■ RECORDS SHOWN
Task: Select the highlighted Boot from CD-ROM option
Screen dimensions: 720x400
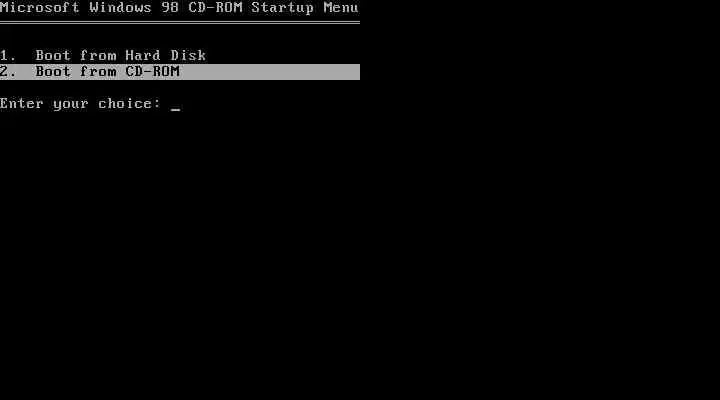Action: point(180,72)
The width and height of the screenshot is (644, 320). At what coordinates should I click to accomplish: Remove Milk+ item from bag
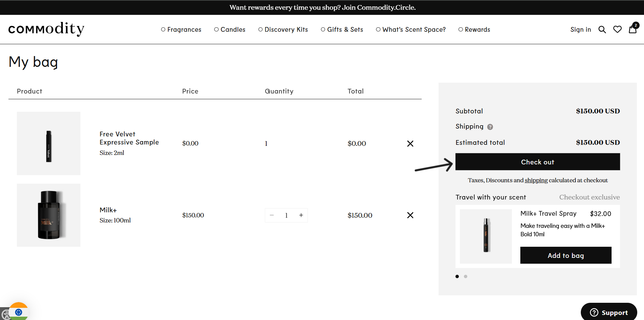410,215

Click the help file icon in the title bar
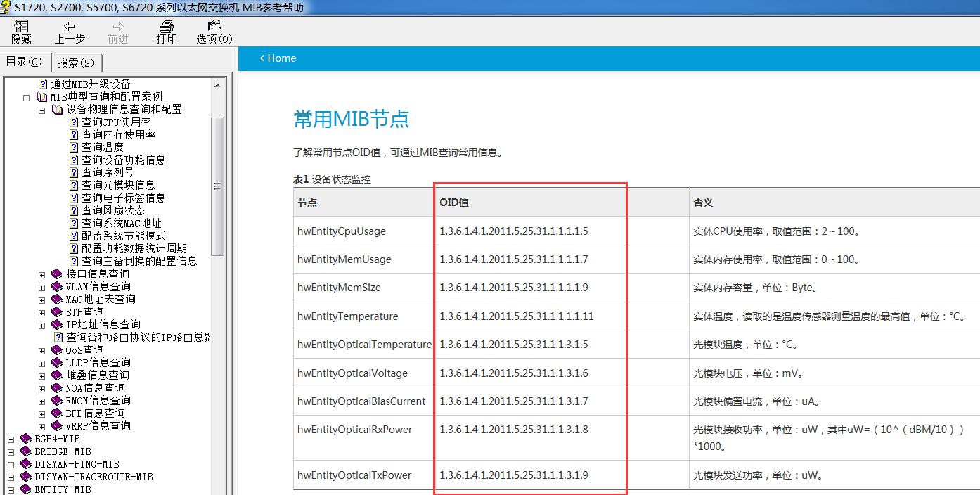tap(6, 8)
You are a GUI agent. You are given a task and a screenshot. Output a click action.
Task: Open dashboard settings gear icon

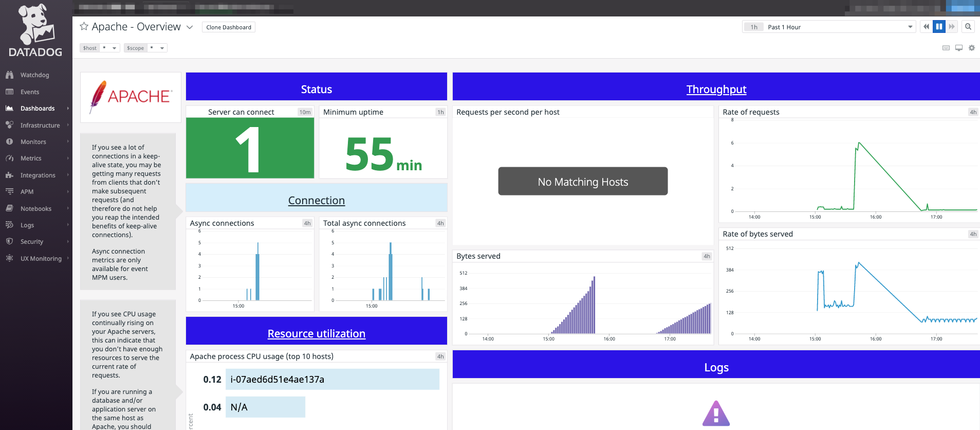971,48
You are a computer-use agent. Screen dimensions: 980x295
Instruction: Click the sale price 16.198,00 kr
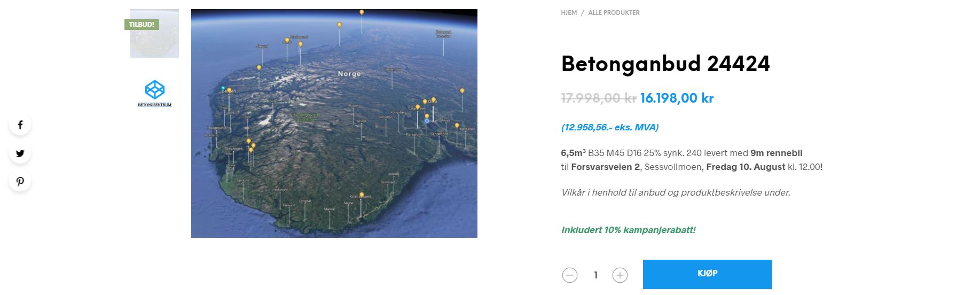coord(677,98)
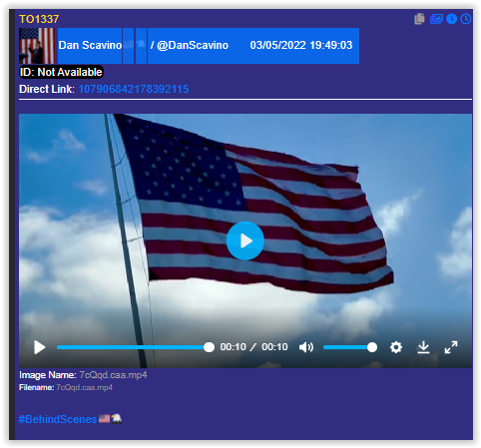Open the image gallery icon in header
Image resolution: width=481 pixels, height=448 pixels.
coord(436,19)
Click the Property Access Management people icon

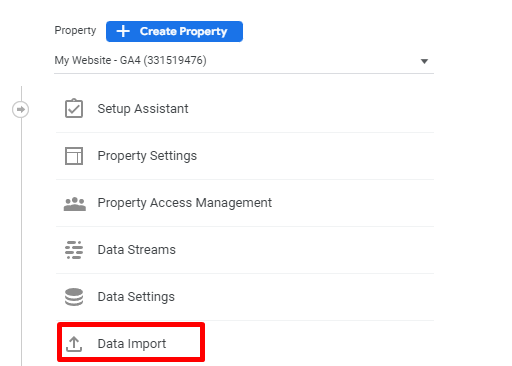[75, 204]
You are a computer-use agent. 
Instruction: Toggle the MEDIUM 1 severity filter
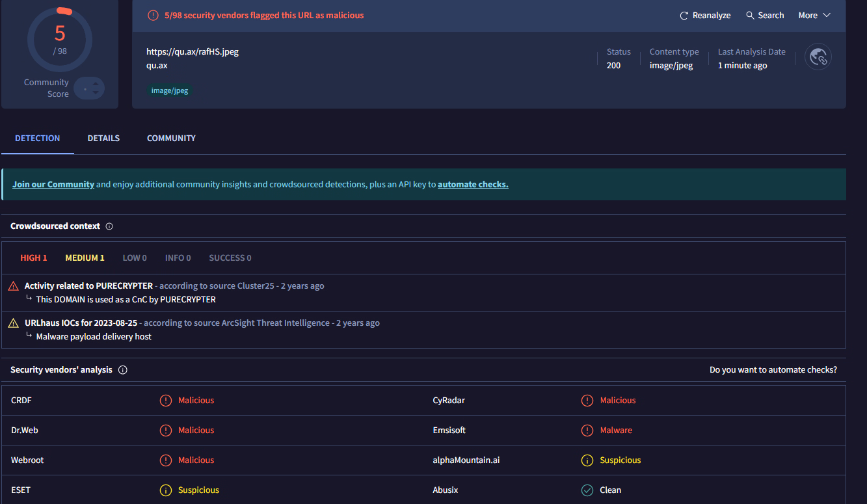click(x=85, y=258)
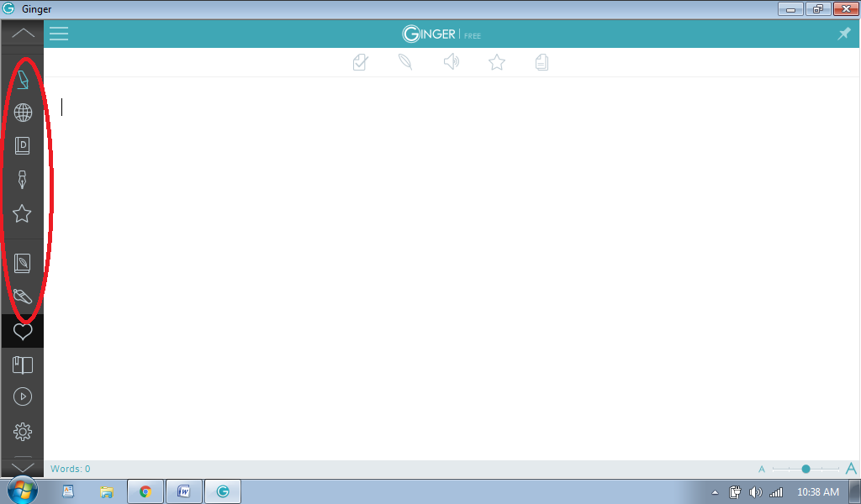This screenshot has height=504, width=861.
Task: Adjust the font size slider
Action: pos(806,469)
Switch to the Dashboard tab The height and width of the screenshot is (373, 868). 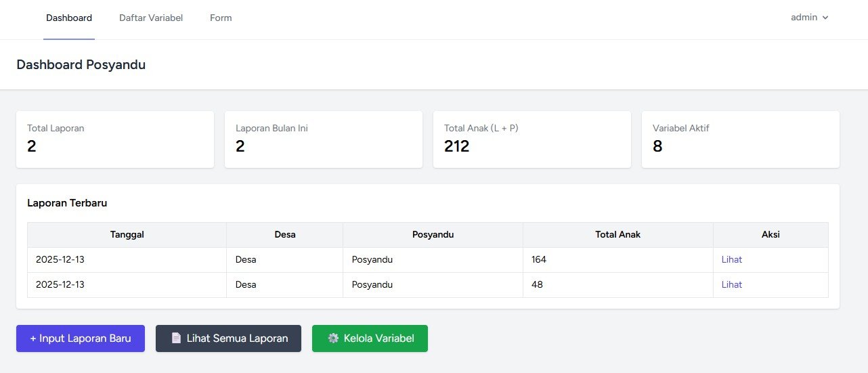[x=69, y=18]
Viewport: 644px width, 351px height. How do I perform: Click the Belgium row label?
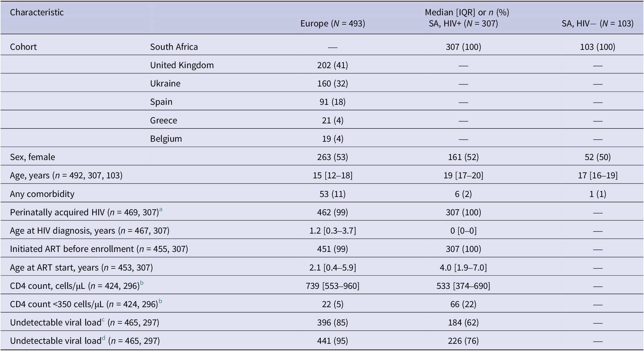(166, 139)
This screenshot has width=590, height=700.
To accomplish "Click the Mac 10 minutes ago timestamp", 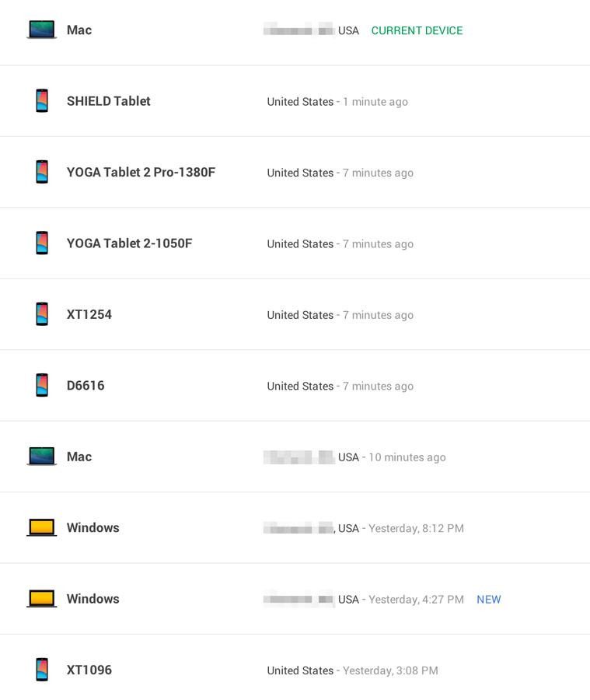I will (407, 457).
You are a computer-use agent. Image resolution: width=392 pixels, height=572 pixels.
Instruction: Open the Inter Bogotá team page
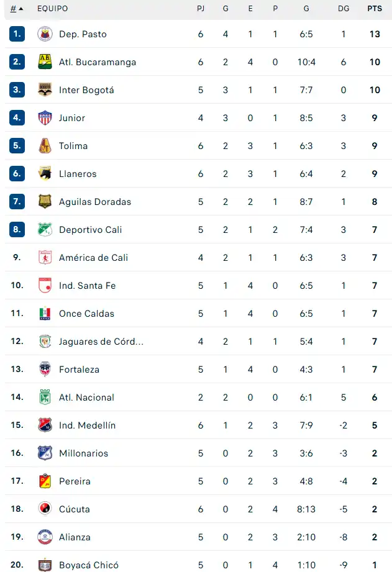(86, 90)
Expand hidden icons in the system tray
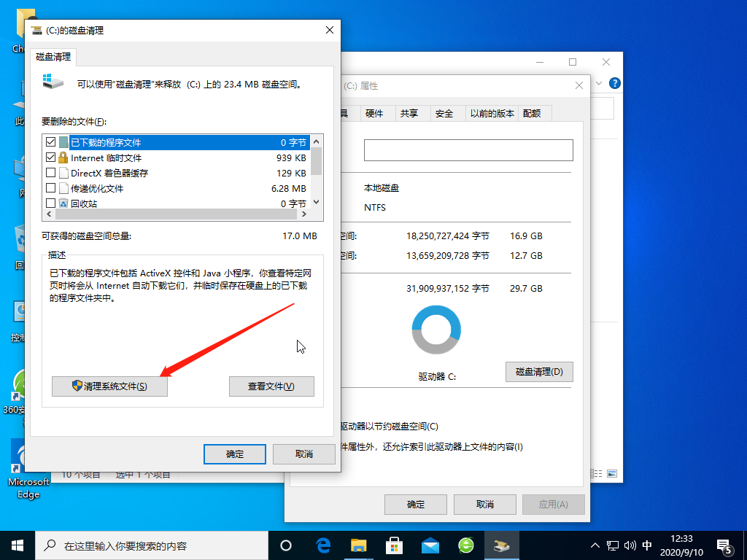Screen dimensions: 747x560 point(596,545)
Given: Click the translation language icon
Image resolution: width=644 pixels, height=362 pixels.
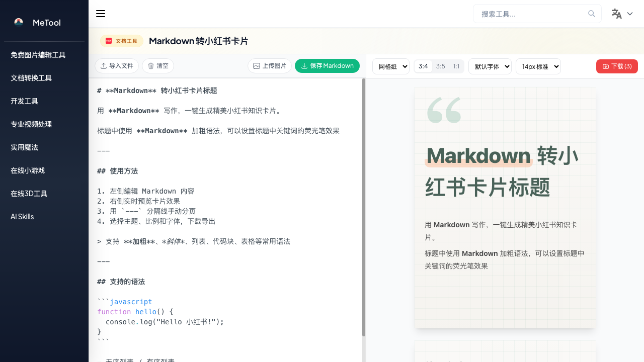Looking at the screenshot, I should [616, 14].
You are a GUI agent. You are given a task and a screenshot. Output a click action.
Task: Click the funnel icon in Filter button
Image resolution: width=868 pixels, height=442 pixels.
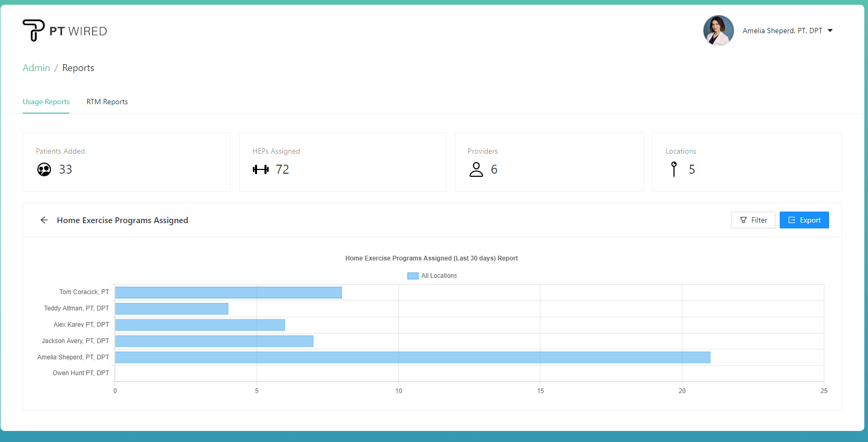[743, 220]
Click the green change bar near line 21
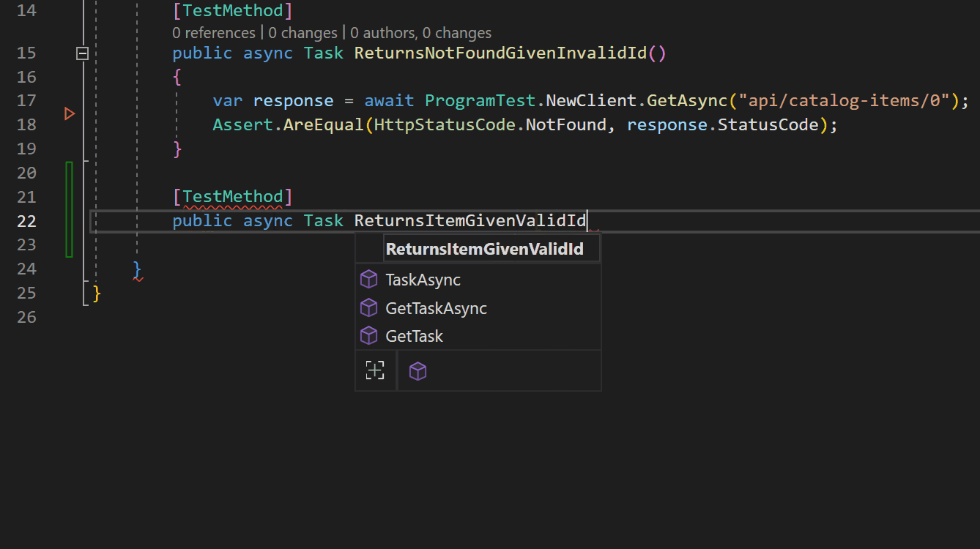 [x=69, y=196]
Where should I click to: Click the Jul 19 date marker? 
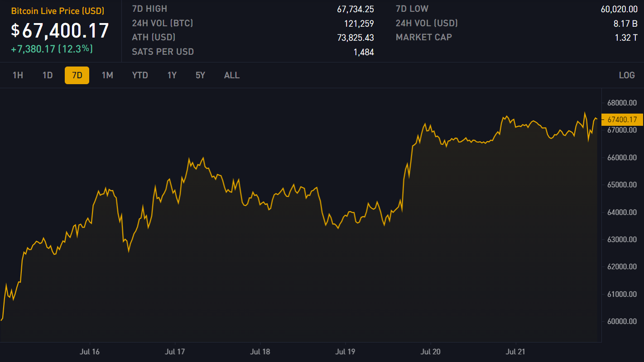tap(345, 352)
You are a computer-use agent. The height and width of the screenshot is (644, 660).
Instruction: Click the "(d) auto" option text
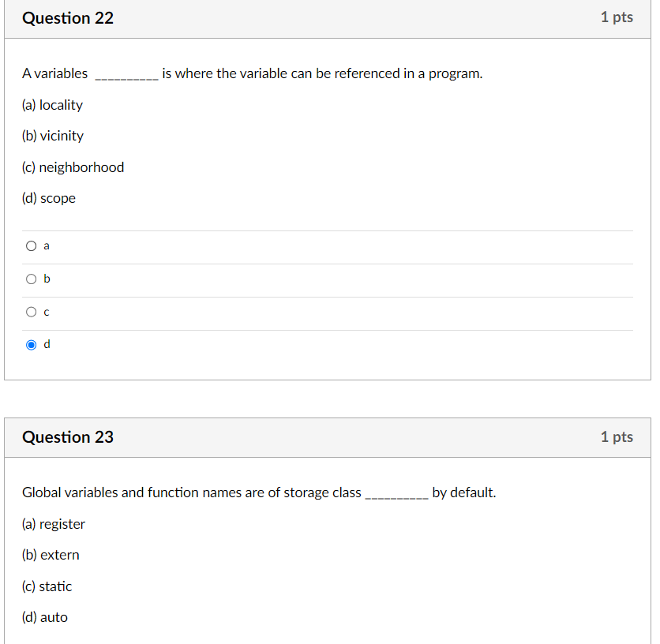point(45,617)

■ TO DO
Omit the pictures. Write out exactly the lines from the one containing "Task: Click the funnel icon in Filter button" through the last line of the entries, both of them included.

■ TASK RESULT
Task: Click the funnel icon in Filter button
Image resolution: width=868 pixels, height=442 pixels.
[743, 220]
Click the green change bar near line 21
 [x=69, y=196]
Where should I click to: Click the Jul 19 date marker? 
tap(345, 352)
You are a computer-use agent. The height and width of the screenshot is (644, 660).
Instruction: Click the "(d) auto" option text
point(45,617)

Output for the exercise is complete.